L’ordonnance de réparation, tout en s’inscrivant en partie dans le sillage de celle délivrée précédemment dans l’affaire Lubanga, développe de nouvelles proposition et tente, pour la première fois à la Cour, de clarifier les définitions des réparations collectives et des réparations individuelles. Elle explicite en détails les critères sur lesquelles elle s’est basée pour retenir ou non les demandes de réparation et établir les modalités des réparations collectives ciblées (aide au logement, soutien à une activité rémunératrice, aide à l’éducation, soutien psychologique) et le montant des réparations individuelles sous forme d’indemnisation par un montant symbolique de 250 $ par victime. 297 victimes ont été reconnues éligibles à ces réparations. Les juges ont évalué la valeur monétaire totale de l’ampleur du préjudice à 3 millions 752 mille et 620 $ (Tableau F, p. 88 de la version française de l’ordonnance). Le montant de la responsabilité de Germain Katanga en matière de réparation a été fixé par la chambre à 1 million de $ mais l’accusé est déclaré indigent. Aussi, tout en reconnaissant que le Fonds n’y est pas obligé par son règlement qui n’est explicitement contraignant que pour les réparations accordées à titre collectif (règle 56), elle enjoint le Fonds au profit des victimes à « examiner avec bienveillance la possibilité d’avoir recours à l’indemnisation, en dehors des réparations collectives, et d’accepter de fournir des ressources pour compléter les réparations individuelles ». Le Fonds a trois mois pour présenter son plan de mise en œuvre des réparations dans le cas où il ne serait pas fait appel.
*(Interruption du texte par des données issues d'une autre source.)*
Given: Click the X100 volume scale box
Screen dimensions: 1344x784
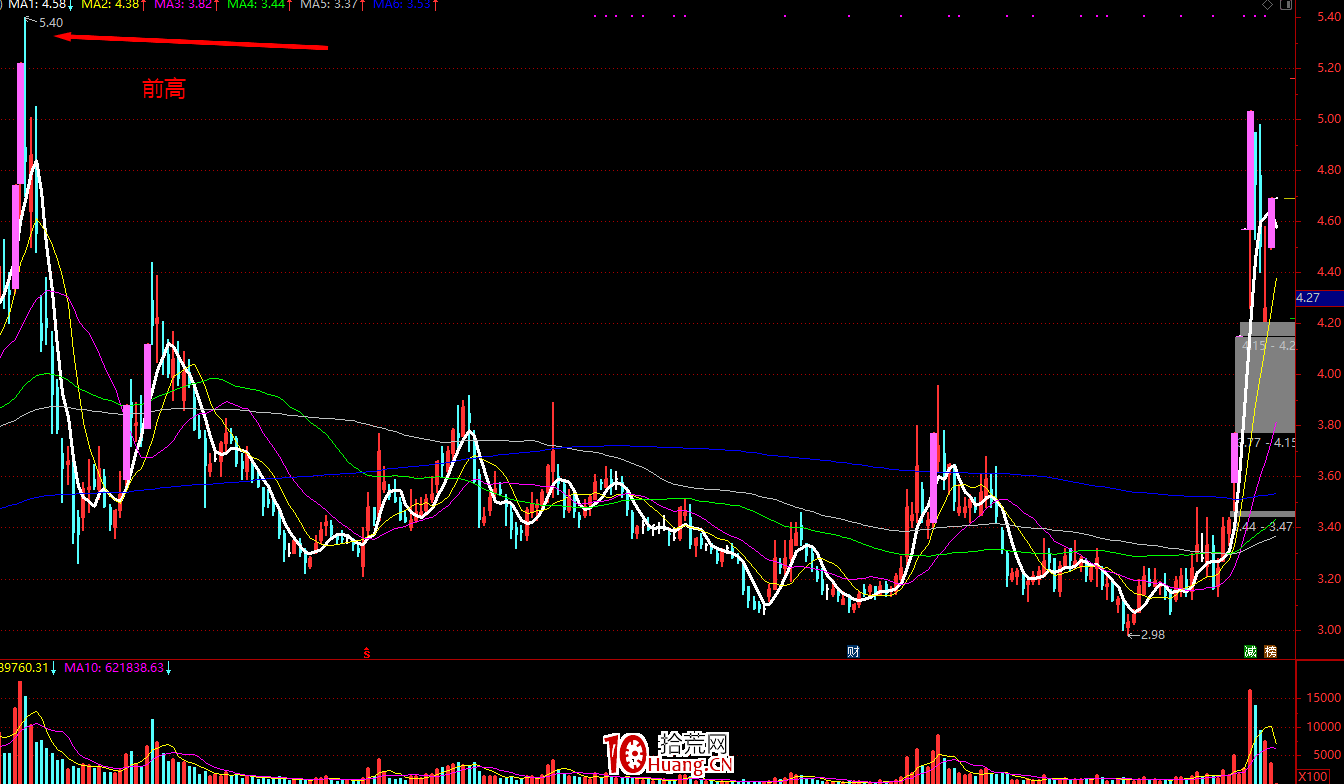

Pour plus de détails voir l’article sur le site de l’IHEJ

CPI : amendes et sursis dans l’affaire Bemba et al. Pour subordination de témoins

Epilogue du premier procès pour subornation de témoins tenu à la CPI avec des peines qui, elles aussi, marquent une première : le prononcé de peines d’emprisonnement avec sursis.

Dans le sillage de la condamnation rendue en octobre 2016 contre l’ancien vice-président du Congo, Jean-Pierre Bemba et quatre membres de son équipe de la Défense, coupables d’atteintes à l’administration de la justice, sur la base des faux témoignages produits par des témoins de la Défense dans une autre affaire (dite « affaire principale », pour laquelle une condamnation de J.P. Bemba en première instance avait déjà été rendue en mars 2016), la Chambre de première instance VII a prononcé le 22 mars 2017 la décision relative à la peine : elle condamne J.P. Bemba à un an de prison et à une amende de 300 000 €. Son ancien avocat, Aimé Kilolo Musamba, a été condamné à 30 000 € d’amende et à deux ans et demi de prison avec un sursis de trois ans ; l’ancien chargé de dossier de la défense Jean-Jacques Mangenda Kabongo à deux années d’emprisonnement ; le parlementaire Fidèle Babala Wandu à six mois de prison ; l’ancien témoin de la défense Narcisse Arido à 11 mois de prison. L’article 70 prévoit une peine d’emprisonnement ne pouvant excéder cinq années pour des infractions contre l’administration de la justice. Les deux amendes prononcées sont payables dans les trois mois et seront transférées au Fonds au profit des victimes. Pour les peines d’emprisonnement, seul les quatre associés de M. Bemba peuvent voir déduit de leur peine les 11mois passés en détention provisoire, M. Bemba ayant quant à lui déjà bénéficié d’une réduction de la durée de détention sur la peine de 18 ans de prison prononcé dans l’affaire principale (mars 2016).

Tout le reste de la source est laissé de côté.